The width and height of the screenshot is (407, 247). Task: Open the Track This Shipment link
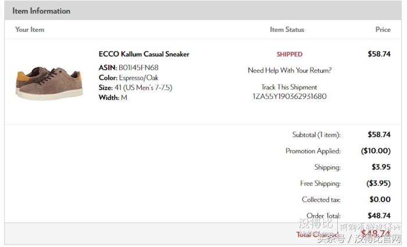click(x=289, y=87)
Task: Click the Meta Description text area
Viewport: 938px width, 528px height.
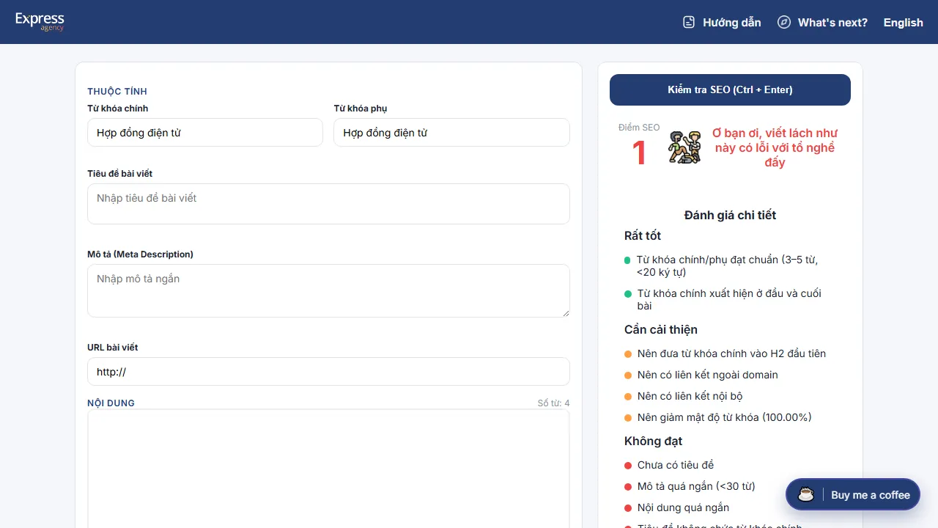Action: [328, 290]
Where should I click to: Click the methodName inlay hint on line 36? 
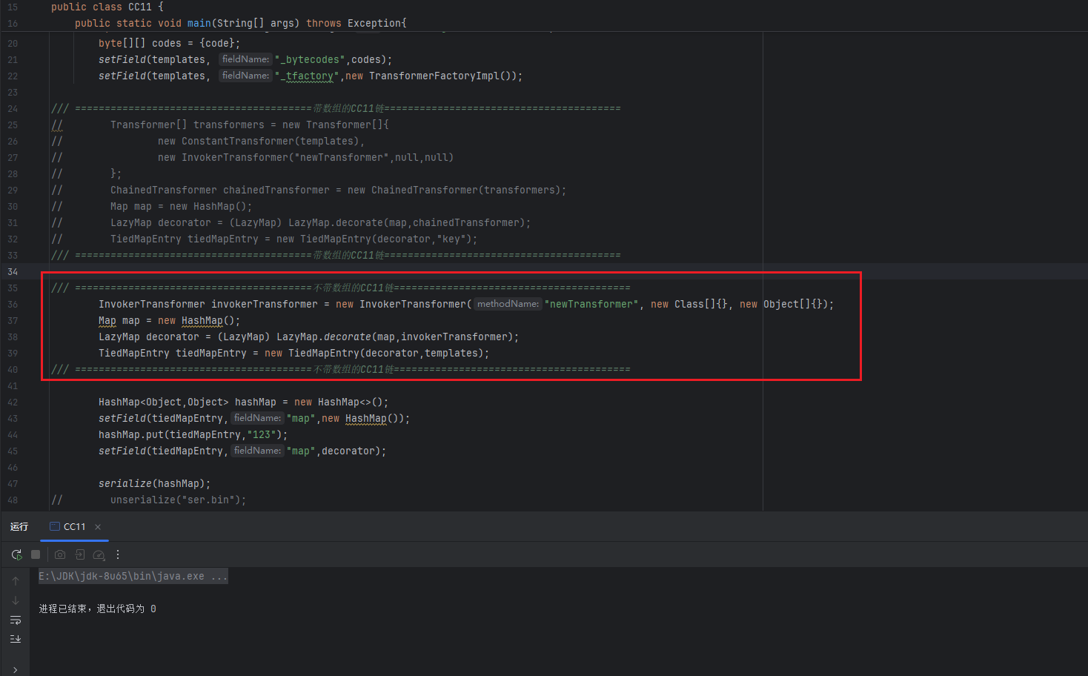[x=508, y=304]
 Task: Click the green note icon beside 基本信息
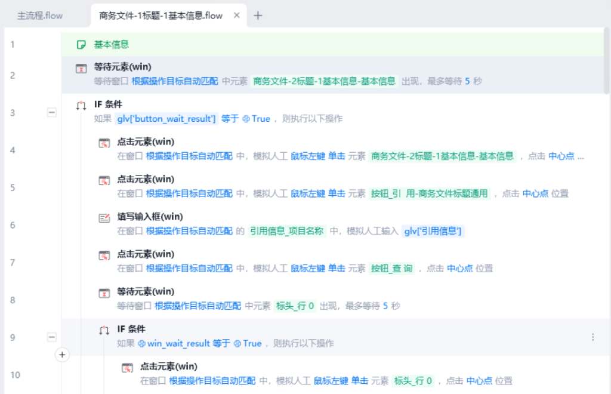point(82,44)
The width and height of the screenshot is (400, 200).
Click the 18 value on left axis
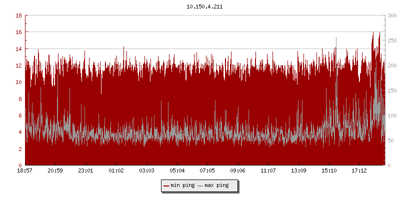click(x=18, y=16)
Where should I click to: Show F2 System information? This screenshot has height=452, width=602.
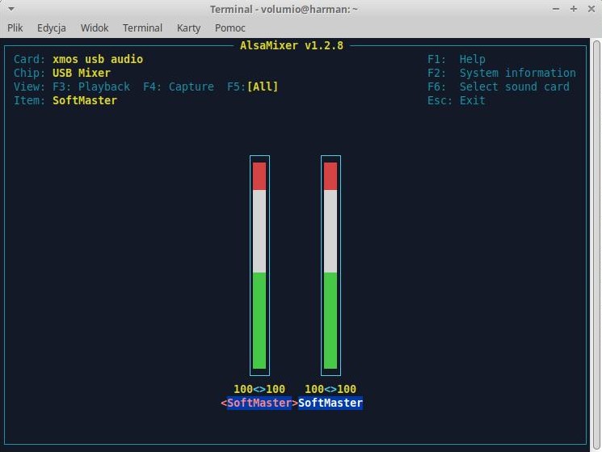click(501, 73)
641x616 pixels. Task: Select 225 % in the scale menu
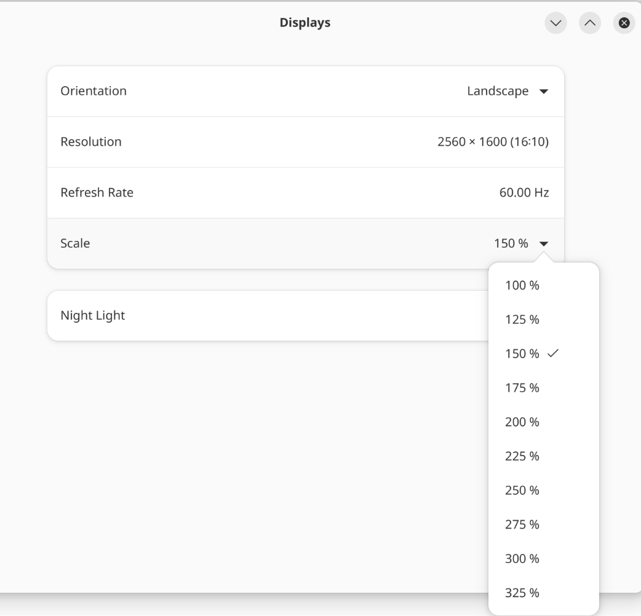(x=522, y=456)
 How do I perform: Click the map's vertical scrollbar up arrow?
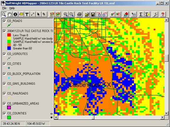[166, 20]
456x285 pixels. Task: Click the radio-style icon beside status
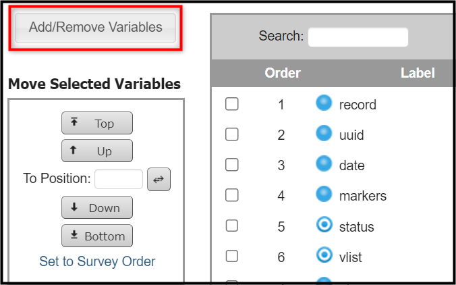coord(324,225)
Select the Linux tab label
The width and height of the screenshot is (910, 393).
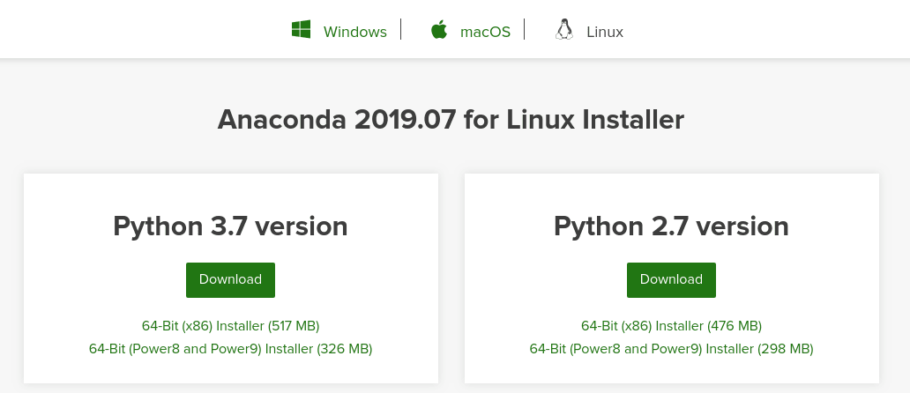coord(605,32)
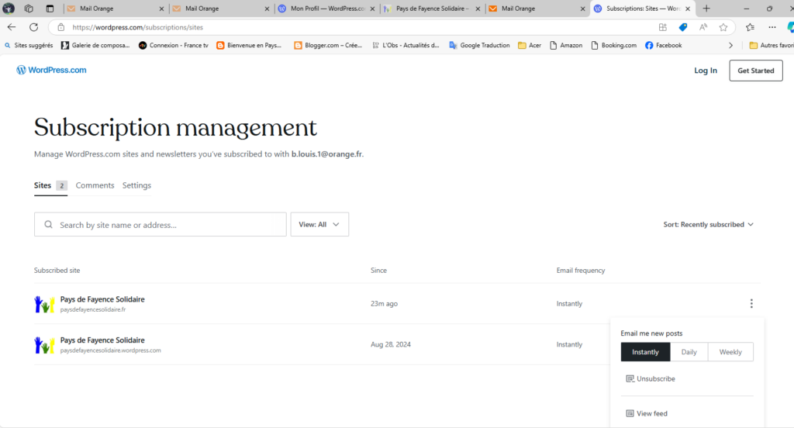
Task: Open Facebook bookmark in favorites bar
Action: pyautogui.click(x=663, y=46)
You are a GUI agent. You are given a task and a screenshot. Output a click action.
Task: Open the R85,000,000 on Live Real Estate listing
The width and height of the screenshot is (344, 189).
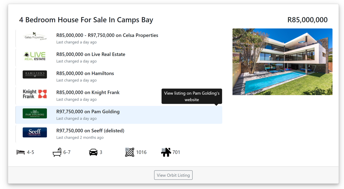click(91, 54)
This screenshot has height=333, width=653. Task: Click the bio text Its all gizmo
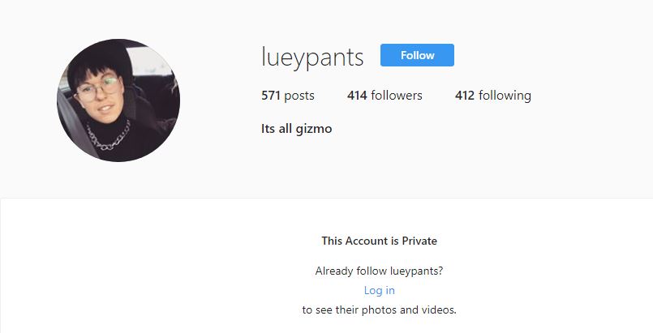point(296,129)
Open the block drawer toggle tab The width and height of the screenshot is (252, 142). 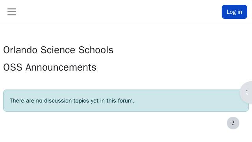coord(246,92)
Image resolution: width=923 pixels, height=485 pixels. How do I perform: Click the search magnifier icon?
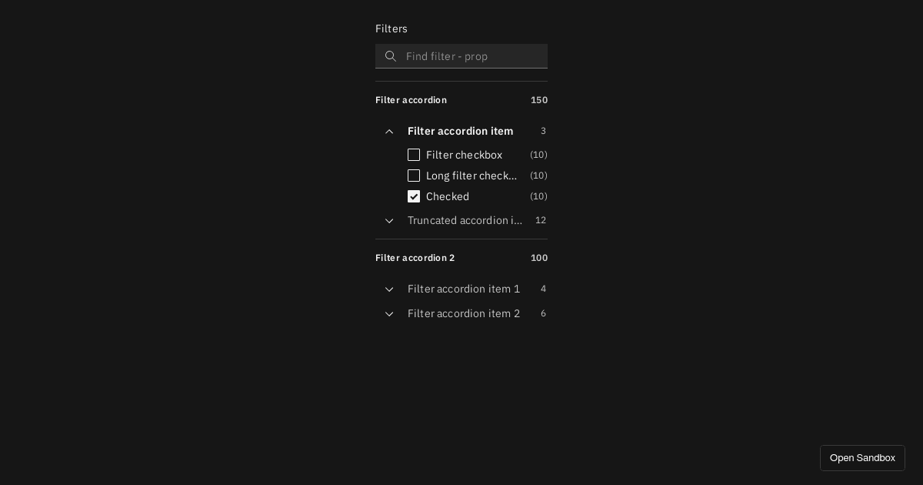[391, 56]
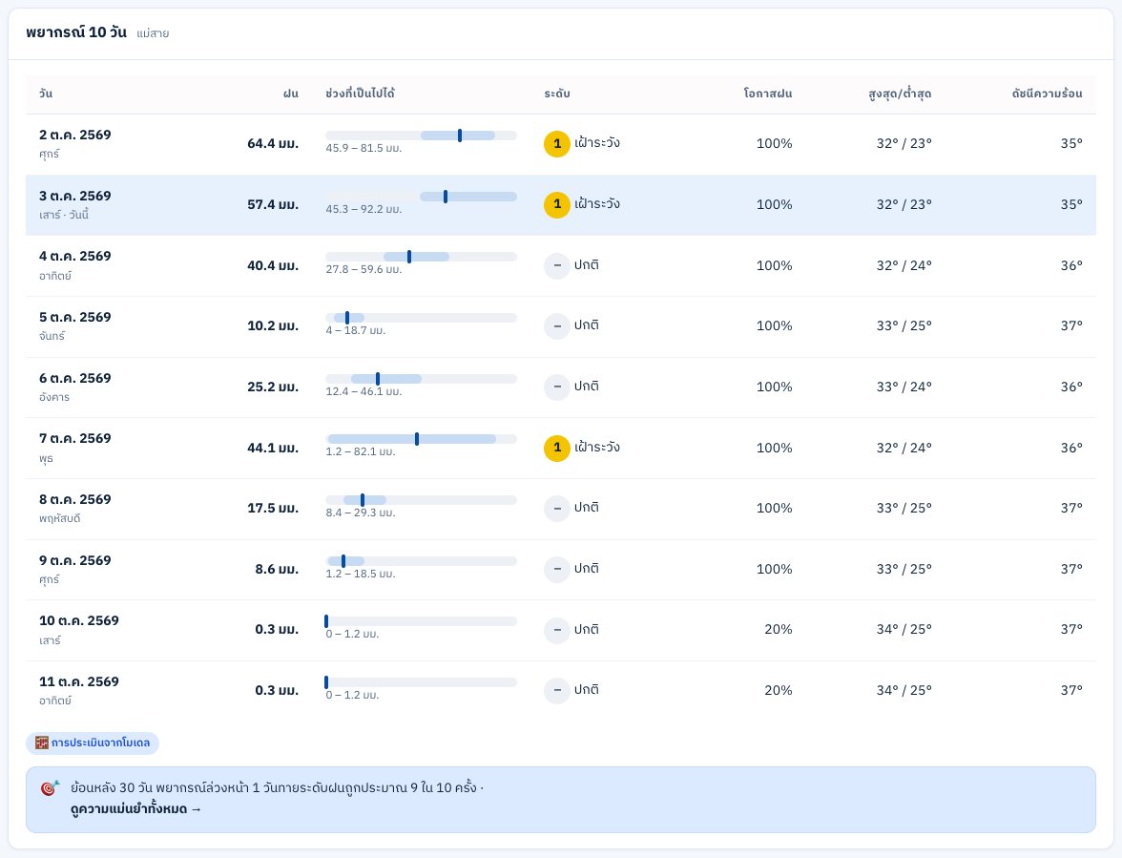Click the ฝน column header
1122x858 pixels.
coord(290,94)
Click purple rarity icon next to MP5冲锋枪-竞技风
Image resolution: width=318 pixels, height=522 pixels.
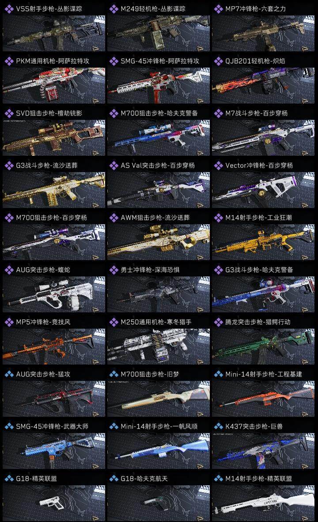coord(9,322)
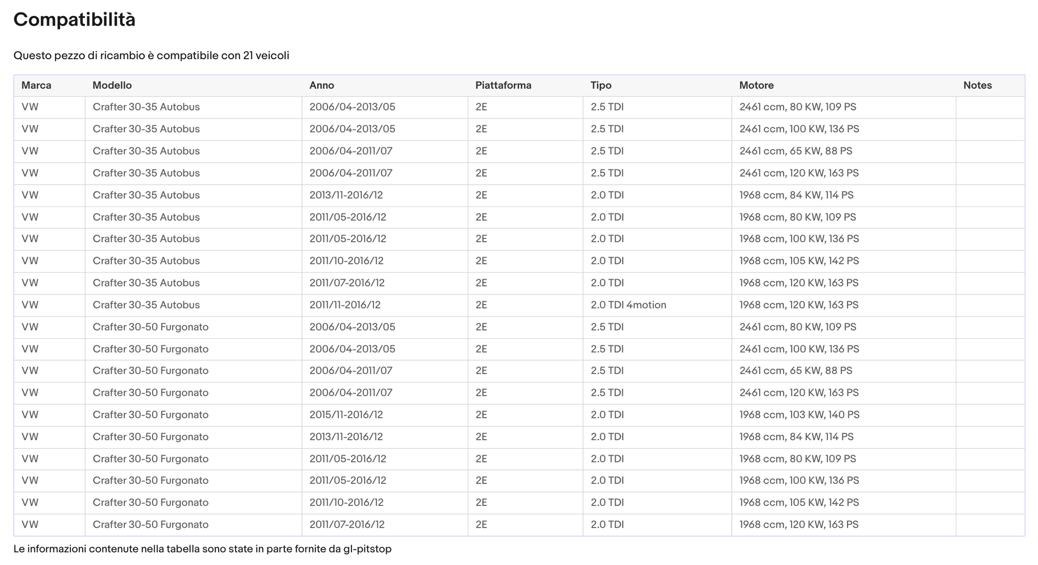Click the Anno column header
The height and width of the screenshot is (565, 1038).
click(322, 85)
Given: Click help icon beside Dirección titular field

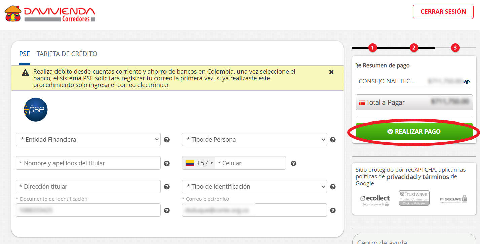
· · · ·
#### [Assignment]
Exactly as written, please give again the lines from the beginning of the listing through the line containing "The width and height of the screenshot is (400, 200).", inclusive, without any pictures.

#### [Task answer]
The width and height of the screenshot is (407, 247). Task: Open the Track This Shipment link
click(x=289, y=87)
Task: Click the Meta Description text area
Viewport: 938px width, 528px height.
Action: [328, 290]
Where should I click to: Click the methodName inlay hint on line 36? 
[x=508, y=304]
 Task: Click the green note icon beside 基本信息
point(82,44)
The width and height of the screenshot is (400, 200).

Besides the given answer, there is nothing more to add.